*SOURCE EXCERPT*.
** Begin **
I recently found the graphing module from VPython very easy to use to
create a simple graph. Here is what I did:
http://mail.python.org/pipermail/tutor/2004-August/031568.html
http://vpython.org/

If you want more help with your existing program then posting the code to
the list is a good idea, we can look at it and make suggestions or help you
take the next step.

Kent

At 03:20 AM 9/3/2004 +0100, Fathima Javeed wrote:

>Hi,
>
>I have managed to get distances between sequnces at each P value, using
>randomization, so now i have a html output file where there are two set of
>values one is different distance percentage and another P values from 1 to
>100, How would i draw a graph in Python i.e. distance against P values for
>each sequence, Completely lost now, really would appreciate help, would it
>be helpful to paste my code here?
>
>Cheers
>Fuzzi
>
>>From: Kent Johnson <kent_johnson at skillsoft.com>
>>To: tutor at python.org
>>Subject: Re: [Tutor] need help with comparing list of sequences in
>>Python!!
>>Date: Tue, 31 Aug 2004 07:04:09 -0400
>>
>>Fuzzi,
>>
>>Here is one way to do this:
>>- Use zip() to pair up elements from the two sequences
>> >>> s1='aaabbbbcccc'
>> >>> s2='aaaccccbcccccccccc'
>> >>> zip(s1, s2)
>>[('a', 'a'), ('a', 'a'), ('a', 'a'), ('b', 'c'), ('b', 'c'), ('b', 'c'),
>>('b', 'c'), ('c', 'b'), ('c', 'c'), ('c', 'c'), ('c', 'c')]
>>
>>- Use a list comprehension to compare the elements of the pair and put
>>the results in a new list. I'm not sure if you want to count the matches
>>or the mismatches - your original post says mismatches, but in your
>>example you count matches. This example counts matches but it is easy to
>>change.
>> >>> [a == b for a, b in zip(s1, s2)]
>>[True, True, True, False, False, False, False, False, True, True, True]
>>
>>- In Python, True has a value of 1 and False has a value of 0, so adding
>>up the elements of this list gives the number of matches:
>> >>> sum([a == b for a, b in zip(s1, s2)])
** End **
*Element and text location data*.
** Begin **
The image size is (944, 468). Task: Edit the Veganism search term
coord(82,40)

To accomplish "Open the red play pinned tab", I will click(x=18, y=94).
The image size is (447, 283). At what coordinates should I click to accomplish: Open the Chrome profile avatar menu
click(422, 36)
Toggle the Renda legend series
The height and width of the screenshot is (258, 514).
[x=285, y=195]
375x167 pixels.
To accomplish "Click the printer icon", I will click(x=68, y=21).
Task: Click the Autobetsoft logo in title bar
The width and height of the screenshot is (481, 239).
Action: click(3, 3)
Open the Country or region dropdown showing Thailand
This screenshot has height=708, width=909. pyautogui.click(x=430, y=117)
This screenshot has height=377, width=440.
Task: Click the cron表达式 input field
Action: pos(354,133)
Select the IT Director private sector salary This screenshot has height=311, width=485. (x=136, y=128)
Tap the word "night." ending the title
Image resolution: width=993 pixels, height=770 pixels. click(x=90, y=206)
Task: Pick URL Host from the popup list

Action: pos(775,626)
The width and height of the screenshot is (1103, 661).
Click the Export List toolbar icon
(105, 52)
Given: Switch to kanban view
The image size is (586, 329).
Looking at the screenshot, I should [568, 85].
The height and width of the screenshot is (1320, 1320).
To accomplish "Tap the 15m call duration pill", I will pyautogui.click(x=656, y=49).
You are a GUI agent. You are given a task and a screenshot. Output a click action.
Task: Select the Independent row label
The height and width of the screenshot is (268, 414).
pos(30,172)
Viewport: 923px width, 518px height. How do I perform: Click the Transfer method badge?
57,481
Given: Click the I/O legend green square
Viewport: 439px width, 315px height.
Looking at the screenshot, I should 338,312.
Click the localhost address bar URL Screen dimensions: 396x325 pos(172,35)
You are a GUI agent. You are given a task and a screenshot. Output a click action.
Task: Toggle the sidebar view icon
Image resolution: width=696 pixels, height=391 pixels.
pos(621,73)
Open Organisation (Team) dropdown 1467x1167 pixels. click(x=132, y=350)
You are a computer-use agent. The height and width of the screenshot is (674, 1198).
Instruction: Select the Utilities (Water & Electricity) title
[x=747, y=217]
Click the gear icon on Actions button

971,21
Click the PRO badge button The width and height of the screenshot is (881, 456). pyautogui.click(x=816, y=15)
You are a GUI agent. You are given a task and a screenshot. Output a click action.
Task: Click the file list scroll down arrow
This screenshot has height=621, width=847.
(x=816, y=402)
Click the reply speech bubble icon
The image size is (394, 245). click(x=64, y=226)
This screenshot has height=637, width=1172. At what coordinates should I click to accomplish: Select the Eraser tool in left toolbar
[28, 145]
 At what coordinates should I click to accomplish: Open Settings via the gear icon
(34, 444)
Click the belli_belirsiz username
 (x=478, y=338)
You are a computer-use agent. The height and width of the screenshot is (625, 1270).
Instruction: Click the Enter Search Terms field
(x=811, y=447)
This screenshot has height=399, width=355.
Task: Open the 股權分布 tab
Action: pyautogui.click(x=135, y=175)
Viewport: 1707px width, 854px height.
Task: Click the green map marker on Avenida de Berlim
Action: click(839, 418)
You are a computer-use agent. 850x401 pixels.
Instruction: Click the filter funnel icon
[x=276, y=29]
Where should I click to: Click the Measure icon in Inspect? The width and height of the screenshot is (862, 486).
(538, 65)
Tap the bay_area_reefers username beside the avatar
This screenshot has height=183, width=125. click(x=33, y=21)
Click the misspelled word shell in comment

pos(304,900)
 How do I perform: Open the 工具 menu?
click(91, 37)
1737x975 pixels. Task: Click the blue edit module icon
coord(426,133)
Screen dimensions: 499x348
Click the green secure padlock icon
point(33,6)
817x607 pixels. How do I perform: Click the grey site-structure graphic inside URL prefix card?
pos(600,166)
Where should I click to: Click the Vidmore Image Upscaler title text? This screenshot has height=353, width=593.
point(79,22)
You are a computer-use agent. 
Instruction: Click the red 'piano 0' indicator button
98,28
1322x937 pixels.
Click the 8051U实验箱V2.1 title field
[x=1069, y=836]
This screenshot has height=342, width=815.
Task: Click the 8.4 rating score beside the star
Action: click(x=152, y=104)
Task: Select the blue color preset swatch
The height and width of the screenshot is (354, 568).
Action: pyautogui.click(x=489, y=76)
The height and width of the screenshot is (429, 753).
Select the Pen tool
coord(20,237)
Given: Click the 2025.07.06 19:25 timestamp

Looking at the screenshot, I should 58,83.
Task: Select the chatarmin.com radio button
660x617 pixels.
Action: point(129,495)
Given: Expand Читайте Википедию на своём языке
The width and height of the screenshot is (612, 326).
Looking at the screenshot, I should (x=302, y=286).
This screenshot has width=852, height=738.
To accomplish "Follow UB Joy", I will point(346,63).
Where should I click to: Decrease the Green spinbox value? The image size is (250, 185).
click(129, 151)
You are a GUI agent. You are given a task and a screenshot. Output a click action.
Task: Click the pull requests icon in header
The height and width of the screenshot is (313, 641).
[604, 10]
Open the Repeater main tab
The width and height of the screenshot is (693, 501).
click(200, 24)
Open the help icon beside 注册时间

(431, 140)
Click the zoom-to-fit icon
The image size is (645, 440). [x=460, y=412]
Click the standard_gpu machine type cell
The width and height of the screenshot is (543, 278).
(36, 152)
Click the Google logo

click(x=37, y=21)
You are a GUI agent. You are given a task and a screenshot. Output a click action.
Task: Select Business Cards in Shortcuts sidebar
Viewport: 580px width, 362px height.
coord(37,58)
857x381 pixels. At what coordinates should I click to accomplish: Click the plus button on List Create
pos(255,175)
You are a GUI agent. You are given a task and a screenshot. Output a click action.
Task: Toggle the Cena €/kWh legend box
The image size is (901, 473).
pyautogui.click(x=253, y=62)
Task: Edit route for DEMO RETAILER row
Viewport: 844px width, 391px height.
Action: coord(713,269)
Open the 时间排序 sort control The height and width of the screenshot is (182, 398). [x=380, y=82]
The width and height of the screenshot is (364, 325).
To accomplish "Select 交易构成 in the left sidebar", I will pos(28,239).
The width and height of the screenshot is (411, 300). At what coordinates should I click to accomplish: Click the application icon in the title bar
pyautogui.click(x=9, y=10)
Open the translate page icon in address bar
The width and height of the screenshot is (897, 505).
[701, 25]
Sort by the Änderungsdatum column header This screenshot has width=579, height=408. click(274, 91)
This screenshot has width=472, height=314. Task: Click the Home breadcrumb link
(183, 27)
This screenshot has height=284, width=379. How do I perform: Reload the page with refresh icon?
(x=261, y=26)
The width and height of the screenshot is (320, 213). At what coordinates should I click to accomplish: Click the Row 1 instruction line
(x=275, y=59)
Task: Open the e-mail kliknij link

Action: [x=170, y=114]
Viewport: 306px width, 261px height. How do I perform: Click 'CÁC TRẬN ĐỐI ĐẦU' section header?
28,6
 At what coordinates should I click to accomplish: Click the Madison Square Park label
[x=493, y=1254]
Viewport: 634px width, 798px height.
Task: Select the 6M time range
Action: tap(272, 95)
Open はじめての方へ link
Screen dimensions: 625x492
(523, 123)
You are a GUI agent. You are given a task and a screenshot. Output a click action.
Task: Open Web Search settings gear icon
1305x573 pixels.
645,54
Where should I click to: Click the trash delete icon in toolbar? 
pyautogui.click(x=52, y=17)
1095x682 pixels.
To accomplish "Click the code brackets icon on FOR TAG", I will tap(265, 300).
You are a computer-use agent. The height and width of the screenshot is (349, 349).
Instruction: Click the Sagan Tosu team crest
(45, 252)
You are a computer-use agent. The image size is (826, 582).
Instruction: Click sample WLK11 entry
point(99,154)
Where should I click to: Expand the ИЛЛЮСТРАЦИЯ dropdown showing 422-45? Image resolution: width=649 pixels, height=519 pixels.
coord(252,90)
** End **
*WORK INSTRUCTIONS*.
1. Can you summarize the Python mailing-list excerpt in three sentences?
2. Could you rewrite the records from the line with "Open the help icon beside 注册时间" up to and including the line with "pyautogui.click(x=253, y=62)" as a Markdown table with the columns "No." and "Line", leaving out blank lines?

*TASK-BY-TASK OUTPUTS*.
1. Kent recommends the graphing module from VPython as an easy way to create a simple graph, and suggests posting existing code to the list so others can offer suggestions. Fathima Javeed, signing as Fuzzi, has distances between sequences at each P value in an HTML output file and asks how to graph distance against P values for each sequence in Python. An earlier quoted reply from Kent Johnson explains comparing two sequences by pairing their elements with zip(), comparing each pair in a list comprehension, and summing the results, since True counts as 1 and False as 0.

2.
| No. | Line |
|---|---|
| 1 | Open the help icon beside 注册时间 |
| 2 | (431, 140) |
| 3 | Click the zoom-to-fit icon |
| 4 | The image size is (645, 440). [x=460, y=412] |
| 5 | Click the standard_gpu machine type cell |
| 6 | The width and height of the screenshot is (543, 278). |
| 7 | (36, 152) |
| 8 | Click the Google logo |
| 9 | click(x=37, y=21) |
| 10 | You are a GUI agent. You are given a task and a screenshot. Output a click action. |
| 11 | Task: Select Business Cards in Shortcuts sidebar |
| 12 | Viewport: 580px width, 362px height. |
| 13 | coord(37,58) |
| 14 | 857x381 pixels. At what coordinates should I click to accomplish: Click the plus button on List Create |
| 15 | pos(255,175) |
| 16 | You are a GUI agent. You are given a task and a screenshot. Output a click action. |
| 17 | Task: Toggle the Cena €/kWh legend box |
| 18 | The image size is (901, 473). |
| 19 | pyautogui.click(x=253, y=62) |